WHAT IS NEEDED:
Look through the records and copy every line in which "agent" appears.

SOURCE INFORMATION:
******************************

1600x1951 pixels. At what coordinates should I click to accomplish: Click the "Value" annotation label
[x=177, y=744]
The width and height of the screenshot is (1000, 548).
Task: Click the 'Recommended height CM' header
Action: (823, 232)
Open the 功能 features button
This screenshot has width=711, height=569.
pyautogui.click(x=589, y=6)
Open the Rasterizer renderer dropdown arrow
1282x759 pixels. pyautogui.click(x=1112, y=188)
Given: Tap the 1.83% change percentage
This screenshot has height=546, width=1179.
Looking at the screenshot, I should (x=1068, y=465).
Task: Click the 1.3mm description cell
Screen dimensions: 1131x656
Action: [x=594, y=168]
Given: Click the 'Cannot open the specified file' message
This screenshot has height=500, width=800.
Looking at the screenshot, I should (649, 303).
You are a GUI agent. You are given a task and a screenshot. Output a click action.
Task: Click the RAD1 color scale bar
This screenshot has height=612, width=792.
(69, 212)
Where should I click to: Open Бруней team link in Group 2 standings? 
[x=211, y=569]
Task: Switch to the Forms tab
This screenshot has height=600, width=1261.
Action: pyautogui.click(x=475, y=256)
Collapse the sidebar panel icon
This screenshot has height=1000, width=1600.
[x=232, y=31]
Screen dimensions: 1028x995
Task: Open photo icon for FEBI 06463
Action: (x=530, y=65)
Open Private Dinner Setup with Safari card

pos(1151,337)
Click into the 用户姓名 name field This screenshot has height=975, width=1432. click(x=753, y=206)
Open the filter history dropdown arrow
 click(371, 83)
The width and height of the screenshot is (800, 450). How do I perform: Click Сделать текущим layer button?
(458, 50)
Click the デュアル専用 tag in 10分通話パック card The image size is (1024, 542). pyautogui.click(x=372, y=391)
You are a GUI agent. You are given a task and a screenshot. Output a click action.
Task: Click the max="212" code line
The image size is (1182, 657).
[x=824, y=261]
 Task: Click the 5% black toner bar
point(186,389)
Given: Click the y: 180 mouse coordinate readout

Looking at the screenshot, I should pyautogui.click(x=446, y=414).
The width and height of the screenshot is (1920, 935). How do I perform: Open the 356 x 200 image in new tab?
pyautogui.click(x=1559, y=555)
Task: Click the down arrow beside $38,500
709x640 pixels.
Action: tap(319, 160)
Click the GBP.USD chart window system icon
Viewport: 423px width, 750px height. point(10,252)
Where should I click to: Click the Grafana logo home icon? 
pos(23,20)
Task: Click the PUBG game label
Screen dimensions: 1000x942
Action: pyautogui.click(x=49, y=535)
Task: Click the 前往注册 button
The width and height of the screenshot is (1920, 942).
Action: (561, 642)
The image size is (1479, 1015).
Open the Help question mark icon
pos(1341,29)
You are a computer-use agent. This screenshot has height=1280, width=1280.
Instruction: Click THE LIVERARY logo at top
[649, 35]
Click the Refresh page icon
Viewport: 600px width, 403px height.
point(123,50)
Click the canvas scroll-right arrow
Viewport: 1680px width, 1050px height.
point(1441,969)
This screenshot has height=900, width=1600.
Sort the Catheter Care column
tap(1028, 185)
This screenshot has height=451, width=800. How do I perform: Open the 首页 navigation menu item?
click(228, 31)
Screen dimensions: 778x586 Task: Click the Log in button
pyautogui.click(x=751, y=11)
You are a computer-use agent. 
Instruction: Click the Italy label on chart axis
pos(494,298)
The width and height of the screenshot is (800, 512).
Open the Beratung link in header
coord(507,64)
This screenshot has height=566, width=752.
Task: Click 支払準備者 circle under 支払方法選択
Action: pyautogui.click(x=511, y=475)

******************************

ANSWER AREA:
You are a GUI agent. You are given a task and a screenshot. Output a click action.
You are a GUI agent. You are given a task and a screenshot. Output a click action.
You are a computer-use agent. This screenshot has height=1280, width=1280.
You are a computer-use agent. 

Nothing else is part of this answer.